1

I am trying to read a pdf using python and the content has many newline (crlf) characters. I tried removing them using below code:

from tika import parser

filename = 'myfile.pdf'
raw = parser.from_file(filename)
content = raw['content']
content = content.replace("\r\n", "")
print(content)

But the output remains unchanged. I tried using double backslashes also which didn't fix the issue. can someone please advise?

Leni
  • 555
  • 1
  • 4
  • 21
  • 2
    What sort of data structure is "content"? Post a sample of it to help us help you? – Nick Feb 19 '19 at 07:34
  • This example is not reproducible without knowing what `content` contains. – Ignatius Feb 19 '19 at 07:35
  • You can't just read a literal PDF file and make text replacements like this. You need a Python library which can parse PDF content. – Tim Biegeleisen Feb 19 '19 at 07:37
  • content is a string. I checked it using type(content). @TimBiegeleisen I use the text after parsing the file from tika as you can see in code. – Leni Feb 19 '19 at 07:40
  • I've never heard of tika before, but after a quick google search I'm 99% sure it's not a pdf parser. – Aran-Fey Feb 19 '19 at 07:50

4 Answers4

7
content = content.replace("\\r\\n", "")

You need to double escape them.

Albert
  • 799
  • 6
  • 24
2

I don't have access to your pdf file, so I processed one on my system. I also don't know if you need to remove all new lines or just double new lines. The code below remove double new lines, which makes the output more readable.

Please let me know if this works for your current needs.

from tika import parser

filename = 'myfile.pdf'

# Parse the PDF
parsedPDF = parser.from_file(filename)

## [INPUT DATA]
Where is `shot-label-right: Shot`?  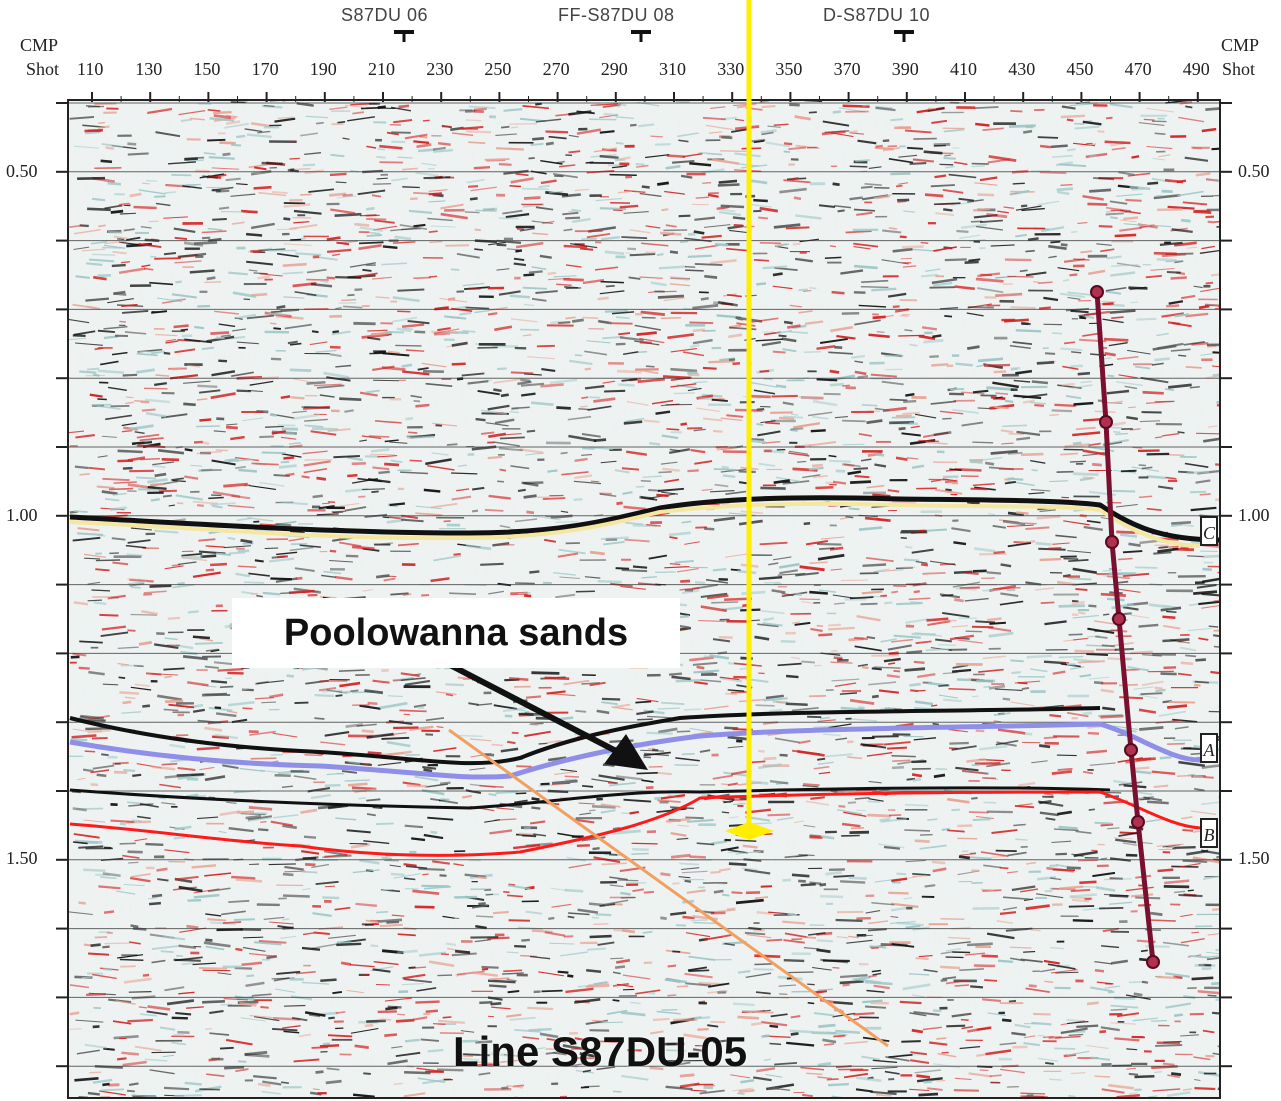 shot-label-right: Shot is located at coordinates (1239, 69).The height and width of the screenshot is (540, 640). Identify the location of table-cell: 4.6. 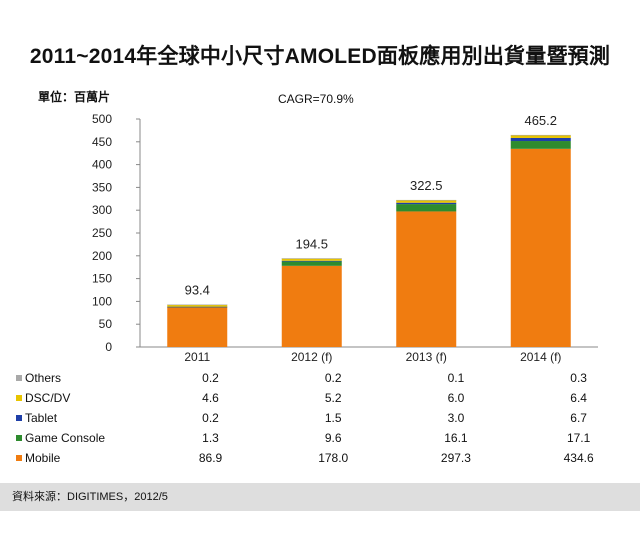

## [TO-DO ITEM]
Can you pick up the forum thread about stripping newline characters from PDF text parsed with tika and carry it on from its final line?

## [TASK RESPONSE]
# Extract the text content from the parsed PDF
pdf = parsedPDF["content"]

# Convert double newlines into single newlines
pdf = pdf.replace('\n\n', '\n')

#####################################
# Do something with the PDF
#####################################
print (pdf)
Life is complex
  • 11,388
  • 5
  • 20
  • 45
0
print(open('myfile.txt').read().replace('\n', ''))
Ryan M
  • 15,686
  • 29
  • 53
  • 64
  • 5
    So what is this meant to do? How does this answer the question? Please [edit] your answer and explain the answer. Additionally please read [answer] – The Grand J Mar 19 '21 at 03:43
0

If you are having issues with different forms of line break, try the str.splitlines() function and then re-join the result using the string you're after. Like this:

content = "".join(l for l in content.splitlines() if l)

Then, you just have to change the value within the quotes to what you need to join on. This will allow you to detect all of the line boundaries found here. Be aware though that str.splitlines() returns a list not an iterator. So, for large strings, this will blow out your memory usage. In those cases, you are better off using the file stream or io.StringIO and read line by line.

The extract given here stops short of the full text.